Your assignment:
Pick out every line in the data below that holds "Navigate".

Records shown:
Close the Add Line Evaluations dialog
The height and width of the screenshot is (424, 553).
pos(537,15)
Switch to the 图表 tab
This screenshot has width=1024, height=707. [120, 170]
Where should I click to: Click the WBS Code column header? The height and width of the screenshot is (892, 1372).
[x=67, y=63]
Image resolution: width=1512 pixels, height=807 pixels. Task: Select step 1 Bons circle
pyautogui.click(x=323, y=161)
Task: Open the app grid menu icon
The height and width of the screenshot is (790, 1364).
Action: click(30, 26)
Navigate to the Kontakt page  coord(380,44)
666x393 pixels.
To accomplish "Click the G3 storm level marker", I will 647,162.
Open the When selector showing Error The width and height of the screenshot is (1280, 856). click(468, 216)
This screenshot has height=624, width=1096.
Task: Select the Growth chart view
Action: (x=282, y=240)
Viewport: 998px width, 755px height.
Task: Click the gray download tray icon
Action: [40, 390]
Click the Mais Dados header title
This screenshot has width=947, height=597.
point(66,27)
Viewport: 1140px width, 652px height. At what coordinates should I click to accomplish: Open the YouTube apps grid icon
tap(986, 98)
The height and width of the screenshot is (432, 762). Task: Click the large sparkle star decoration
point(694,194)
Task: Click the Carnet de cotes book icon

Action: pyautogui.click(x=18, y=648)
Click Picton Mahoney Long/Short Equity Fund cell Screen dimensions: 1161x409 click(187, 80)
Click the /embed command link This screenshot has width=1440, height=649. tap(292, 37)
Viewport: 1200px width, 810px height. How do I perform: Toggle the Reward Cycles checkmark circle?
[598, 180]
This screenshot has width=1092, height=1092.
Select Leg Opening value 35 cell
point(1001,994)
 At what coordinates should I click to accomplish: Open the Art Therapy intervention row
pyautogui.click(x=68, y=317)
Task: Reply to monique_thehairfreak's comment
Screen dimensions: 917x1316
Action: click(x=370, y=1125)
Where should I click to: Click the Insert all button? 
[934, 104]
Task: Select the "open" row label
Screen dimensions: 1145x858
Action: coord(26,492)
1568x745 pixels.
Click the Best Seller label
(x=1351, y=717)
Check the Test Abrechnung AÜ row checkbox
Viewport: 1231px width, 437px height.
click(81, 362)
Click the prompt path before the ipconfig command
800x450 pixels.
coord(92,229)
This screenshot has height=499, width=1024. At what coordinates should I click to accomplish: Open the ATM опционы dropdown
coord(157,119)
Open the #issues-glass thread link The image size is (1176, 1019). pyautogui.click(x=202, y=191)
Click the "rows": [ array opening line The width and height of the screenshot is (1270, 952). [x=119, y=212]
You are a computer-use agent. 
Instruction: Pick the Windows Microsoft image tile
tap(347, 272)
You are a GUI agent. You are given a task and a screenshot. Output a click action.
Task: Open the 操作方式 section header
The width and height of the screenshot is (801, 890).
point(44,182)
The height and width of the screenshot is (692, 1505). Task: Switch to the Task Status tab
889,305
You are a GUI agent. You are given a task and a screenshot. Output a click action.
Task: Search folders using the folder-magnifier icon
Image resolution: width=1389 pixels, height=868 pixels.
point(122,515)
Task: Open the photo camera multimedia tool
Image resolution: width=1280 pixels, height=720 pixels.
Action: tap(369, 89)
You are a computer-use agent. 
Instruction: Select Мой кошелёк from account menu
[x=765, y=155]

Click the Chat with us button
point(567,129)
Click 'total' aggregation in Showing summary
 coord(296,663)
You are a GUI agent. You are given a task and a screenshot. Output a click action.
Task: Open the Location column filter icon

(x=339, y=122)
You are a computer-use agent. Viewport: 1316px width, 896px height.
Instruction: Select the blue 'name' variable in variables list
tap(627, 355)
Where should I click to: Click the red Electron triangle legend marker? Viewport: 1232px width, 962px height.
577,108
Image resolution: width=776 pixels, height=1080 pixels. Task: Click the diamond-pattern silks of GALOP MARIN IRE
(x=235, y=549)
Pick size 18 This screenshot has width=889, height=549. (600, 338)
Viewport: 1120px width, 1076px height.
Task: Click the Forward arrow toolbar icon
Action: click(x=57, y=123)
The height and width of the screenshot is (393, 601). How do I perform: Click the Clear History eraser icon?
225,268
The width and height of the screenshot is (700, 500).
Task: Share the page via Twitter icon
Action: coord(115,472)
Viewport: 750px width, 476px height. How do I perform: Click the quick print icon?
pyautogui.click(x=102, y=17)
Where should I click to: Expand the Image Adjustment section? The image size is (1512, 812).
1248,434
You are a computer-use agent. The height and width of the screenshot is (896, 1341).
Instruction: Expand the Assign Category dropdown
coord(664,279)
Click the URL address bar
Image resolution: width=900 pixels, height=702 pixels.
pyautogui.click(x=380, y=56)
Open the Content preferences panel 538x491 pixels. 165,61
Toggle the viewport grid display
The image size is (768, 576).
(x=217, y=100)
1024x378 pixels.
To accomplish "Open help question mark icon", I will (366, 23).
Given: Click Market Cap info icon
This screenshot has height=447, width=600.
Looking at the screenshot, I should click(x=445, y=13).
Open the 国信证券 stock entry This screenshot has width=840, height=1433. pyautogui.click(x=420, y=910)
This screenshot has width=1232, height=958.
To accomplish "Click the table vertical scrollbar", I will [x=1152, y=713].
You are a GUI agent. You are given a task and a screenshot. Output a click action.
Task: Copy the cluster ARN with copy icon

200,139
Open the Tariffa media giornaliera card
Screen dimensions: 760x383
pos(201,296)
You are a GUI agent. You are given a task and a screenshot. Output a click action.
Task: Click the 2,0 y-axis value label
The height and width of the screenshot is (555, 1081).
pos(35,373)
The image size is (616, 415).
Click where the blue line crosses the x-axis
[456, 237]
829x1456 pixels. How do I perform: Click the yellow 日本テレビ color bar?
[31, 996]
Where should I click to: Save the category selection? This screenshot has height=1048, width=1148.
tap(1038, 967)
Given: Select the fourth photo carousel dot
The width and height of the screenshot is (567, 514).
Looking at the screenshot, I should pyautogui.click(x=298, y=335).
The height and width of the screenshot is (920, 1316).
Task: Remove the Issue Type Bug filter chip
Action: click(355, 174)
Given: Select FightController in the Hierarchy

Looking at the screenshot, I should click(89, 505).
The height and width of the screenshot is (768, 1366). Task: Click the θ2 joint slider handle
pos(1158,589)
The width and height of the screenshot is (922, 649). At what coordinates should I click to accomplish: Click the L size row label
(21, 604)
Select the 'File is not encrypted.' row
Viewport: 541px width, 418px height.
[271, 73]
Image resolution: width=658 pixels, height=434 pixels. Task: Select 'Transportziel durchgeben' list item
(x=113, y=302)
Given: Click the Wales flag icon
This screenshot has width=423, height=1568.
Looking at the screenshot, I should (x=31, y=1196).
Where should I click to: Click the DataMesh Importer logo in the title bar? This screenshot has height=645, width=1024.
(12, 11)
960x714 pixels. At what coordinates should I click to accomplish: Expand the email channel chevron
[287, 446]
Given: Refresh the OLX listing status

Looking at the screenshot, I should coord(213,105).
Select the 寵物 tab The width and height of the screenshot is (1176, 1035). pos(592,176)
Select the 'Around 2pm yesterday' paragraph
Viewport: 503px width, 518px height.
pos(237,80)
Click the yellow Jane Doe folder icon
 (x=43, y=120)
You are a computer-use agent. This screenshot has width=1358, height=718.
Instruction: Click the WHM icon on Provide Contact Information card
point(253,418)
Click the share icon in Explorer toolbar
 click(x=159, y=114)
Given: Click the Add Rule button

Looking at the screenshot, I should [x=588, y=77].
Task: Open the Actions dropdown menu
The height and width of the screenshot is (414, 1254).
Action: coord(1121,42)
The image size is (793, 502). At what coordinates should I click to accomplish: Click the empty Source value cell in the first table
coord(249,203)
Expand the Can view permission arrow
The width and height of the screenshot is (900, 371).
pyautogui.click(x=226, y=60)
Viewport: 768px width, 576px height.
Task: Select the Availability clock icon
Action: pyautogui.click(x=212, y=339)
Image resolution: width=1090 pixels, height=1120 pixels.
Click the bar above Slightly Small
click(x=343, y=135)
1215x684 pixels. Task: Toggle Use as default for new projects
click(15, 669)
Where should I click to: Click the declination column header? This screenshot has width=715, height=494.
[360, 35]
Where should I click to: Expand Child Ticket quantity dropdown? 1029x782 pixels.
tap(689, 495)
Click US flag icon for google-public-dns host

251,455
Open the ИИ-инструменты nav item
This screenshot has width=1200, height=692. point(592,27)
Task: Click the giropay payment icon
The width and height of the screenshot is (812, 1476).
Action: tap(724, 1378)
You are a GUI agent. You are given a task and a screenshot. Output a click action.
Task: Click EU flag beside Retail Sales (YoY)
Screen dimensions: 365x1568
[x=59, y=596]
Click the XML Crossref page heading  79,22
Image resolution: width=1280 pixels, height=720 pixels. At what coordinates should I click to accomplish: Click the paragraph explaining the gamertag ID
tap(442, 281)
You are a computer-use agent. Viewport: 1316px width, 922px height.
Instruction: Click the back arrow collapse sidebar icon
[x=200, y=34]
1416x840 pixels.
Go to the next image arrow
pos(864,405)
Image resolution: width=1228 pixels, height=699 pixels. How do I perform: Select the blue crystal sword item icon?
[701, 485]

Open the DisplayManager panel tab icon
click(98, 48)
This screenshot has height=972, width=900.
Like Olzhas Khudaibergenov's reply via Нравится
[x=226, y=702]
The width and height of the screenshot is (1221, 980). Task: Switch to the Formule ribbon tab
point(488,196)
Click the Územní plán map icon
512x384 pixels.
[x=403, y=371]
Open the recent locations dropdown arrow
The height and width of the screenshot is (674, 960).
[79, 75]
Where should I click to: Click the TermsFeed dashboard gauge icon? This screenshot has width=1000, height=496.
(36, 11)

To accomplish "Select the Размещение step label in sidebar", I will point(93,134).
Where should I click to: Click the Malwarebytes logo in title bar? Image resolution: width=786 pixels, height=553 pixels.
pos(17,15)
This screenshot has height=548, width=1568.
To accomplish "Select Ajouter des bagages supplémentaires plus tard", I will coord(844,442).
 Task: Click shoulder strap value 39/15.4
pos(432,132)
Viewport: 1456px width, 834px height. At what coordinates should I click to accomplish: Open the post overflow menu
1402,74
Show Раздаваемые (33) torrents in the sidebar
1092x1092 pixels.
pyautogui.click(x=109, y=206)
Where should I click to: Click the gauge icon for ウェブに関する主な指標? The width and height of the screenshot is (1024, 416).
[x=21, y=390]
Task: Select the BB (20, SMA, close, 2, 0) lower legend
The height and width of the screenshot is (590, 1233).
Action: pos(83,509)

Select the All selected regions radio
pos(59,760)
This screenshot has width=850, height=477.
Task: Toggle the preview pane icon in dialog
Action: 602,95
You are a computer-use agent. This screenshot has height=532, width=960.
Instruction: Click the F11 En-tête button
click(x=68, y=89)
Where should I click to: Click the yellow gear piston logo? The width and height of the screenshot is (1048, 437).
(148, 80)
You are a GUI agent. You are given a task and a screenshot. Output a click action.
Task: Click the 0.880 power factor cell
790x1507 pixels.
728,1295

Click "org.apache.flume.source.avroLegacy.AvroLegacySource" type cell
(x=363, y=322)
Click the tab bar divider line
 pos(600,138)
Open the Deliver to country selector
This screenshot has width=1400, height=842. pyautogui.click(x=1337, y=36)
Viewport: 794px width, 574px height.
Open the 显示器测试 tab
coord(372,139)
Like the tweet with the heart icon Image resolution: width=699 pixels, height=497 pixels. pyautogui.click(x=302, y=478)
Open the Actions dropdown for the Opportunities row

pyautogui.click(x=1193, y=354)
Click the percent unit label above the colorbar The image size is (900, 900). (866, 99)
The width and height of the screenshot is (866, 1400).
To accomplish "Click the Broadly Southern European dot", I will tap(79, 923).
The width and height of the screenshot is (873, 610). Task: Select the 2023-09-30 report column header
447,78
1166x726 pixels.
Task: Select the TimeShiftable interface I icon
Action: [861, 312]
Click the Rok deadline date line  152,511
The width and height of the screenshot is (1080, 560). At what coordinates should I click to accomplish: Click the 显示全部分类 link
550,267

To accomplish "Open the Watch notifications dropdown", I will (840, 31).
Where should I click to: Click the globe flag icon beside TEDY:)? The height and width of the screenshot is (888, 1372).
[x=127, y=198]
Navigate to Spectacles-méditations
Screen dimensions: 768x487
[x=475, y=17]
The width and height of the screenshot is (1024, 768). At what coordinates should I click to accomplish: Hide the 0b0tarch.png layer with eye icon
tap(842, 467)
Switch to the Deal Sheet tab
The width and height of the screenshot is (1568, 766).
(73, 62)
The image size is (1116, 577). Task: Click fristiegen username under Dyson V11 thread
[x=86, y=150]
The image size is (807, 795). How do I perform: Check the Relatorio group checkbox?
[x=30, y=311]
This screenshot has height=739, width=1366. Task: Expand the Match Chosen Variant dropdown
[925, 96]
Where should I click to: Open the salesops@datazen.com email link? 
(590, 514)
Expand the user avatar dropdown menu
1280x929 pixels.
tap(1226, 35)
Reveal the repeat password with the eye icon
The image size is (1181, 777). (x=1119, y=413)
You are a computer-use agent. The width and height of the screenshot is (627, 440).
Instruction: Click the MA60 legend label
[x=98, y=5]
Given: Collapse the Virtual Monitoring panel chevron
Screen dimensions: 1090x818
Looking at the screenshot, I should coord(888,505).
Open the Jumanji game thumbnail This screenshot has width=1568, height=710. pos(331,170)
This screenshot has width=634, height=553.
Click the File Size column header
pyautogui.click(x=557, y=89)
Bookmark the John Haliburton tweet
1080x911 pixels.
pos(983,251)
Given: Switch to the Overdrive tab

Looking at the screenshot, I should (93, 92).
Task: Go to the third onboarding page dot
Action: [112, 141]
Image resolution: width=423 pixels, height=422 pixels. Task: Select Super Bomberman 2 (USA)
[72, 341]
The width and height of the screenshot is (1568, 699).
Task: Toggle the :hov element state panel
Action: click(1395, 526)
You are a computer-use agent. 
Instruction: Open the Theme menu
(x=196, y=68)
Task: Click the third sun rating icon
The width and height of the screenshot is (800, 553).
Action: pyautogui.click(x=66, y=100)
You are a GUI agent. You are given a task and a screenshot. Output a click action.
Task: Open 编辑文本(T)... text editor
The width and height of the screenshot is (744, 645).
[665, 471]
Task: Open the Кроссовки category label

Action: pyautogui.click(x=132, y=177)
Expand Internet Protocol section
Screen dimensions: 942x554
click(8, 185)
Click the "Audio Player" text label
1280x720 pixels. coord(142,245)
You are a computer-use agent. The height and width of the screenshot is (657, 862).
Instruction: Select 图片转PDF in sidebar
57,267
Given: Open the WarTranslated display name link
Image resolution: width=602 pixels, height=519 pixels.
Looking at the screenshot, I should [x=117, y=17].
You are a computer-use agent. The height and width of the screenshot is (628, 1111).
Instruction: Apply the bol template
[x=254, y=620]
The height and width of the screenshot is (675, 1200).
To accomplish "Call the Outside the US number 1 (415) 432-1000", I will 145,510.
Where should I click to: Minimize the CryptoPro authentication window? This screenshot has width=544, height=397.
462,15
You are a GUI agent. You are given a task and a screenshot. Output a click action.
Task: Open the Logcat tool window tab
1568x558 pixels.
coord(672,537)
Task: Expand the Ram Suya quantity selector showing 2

Your solution:
Navigate to the Kontakt page  coord(380,44)
Navigate to Spectacles-méditations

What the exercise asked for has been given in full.